▶ Text provided:
-=-=-=-=-
Here at the Autonomy Incubator (Ai), we're more affectionate with our robots than some people are with their pets. Especially when it comes to the ones we made ourselves. Take, for example, the extreme attachment everyone seems to have to Herbie and Herbie-anna-etta-ella, our pair of rovers.
"Herbie is my dream child. He is special to me. He's mine," PI Ben Kelley said. Ben built Herbie in the fall of last year because he wanted to create a safe, efficient way to test control algorithms. "Especially now that we're flying larger UAVs... I made Herbie as a test platform to throw something on him quickly. "
"It's quicker, easier, and safer to test something on a little rover that moves at half a mile an hour," as opposed to flying a fully-rigged UAV every time, he continued.
Intern Kevin French, who has been at the Ai since January, was so inspired by Ben and Herbie that he built a companion rover in Herbie's image: Herbie-anna-etta-ella.
"We couldn't decide on a name," Kevin explained.
Herbie and Herbie-anna-etta-ella were designed with the needs of autonomy researchers in mind. They're each equipped with a large top platform, specially designed for different PIs to install and uninstall their equipment for different tests.
-=-=-=-=-
▶ Data extract:
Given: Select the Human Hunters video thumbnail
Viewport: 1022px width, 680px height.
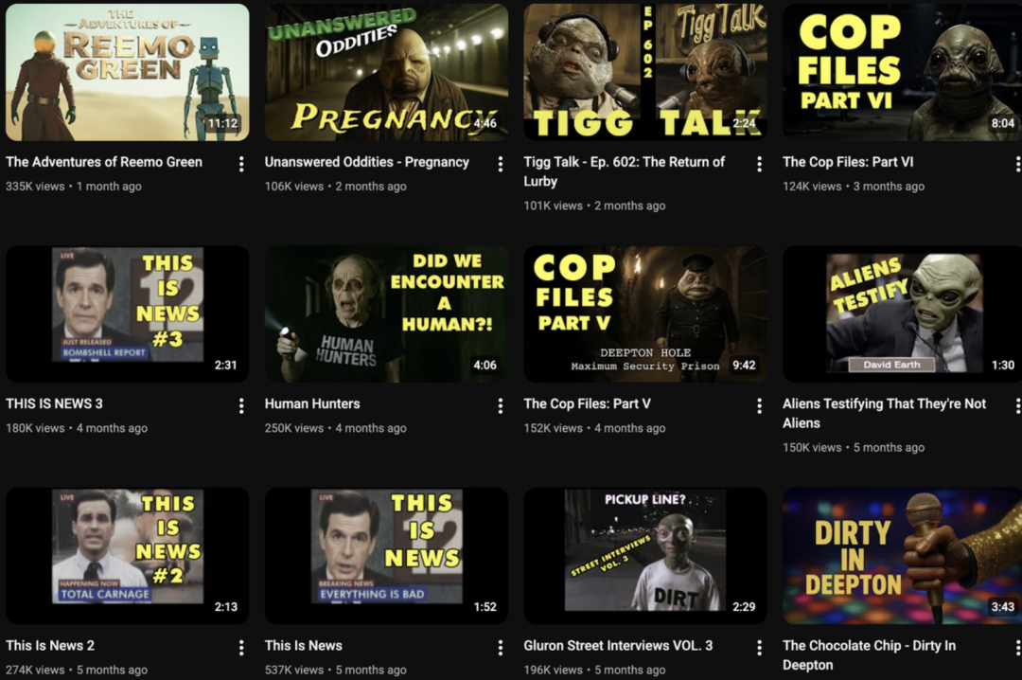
-=-=-=-=-
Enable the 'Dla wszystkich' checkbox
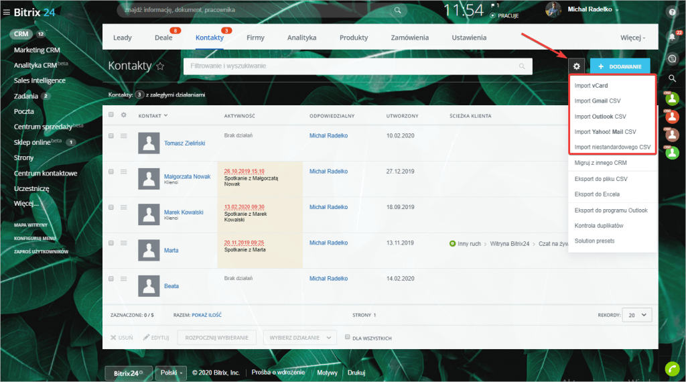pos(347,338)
-=-=-=-=-
▶ Task requirements:
a: In the text about the Autonomy Incubator rovers, who built Herbie-anna-etta-ella?
b: Pick up the article about the Autonomy Incubator rovers after its final sentence and carry it forward.

▶ Answers to the tasks:
a: Intern Kevin French built Herbie-anna-etta-ella.

b:
"Herbie keeps getting additions. And subtractions. He's an evolving creature," Ben said. "He used to have a lidar, but now he has an SVO camera on a pole on his head."
In addition, because the rovers are land vehicles, they take less time to set up and last longer on a battery charge than aerial vehicles. The result is faster results, and also safer research: while UAV test flights mean clearing the flight area and standing behind a net, a researcher can stand directly in front of a rover test without worrying about their algorithm going awry.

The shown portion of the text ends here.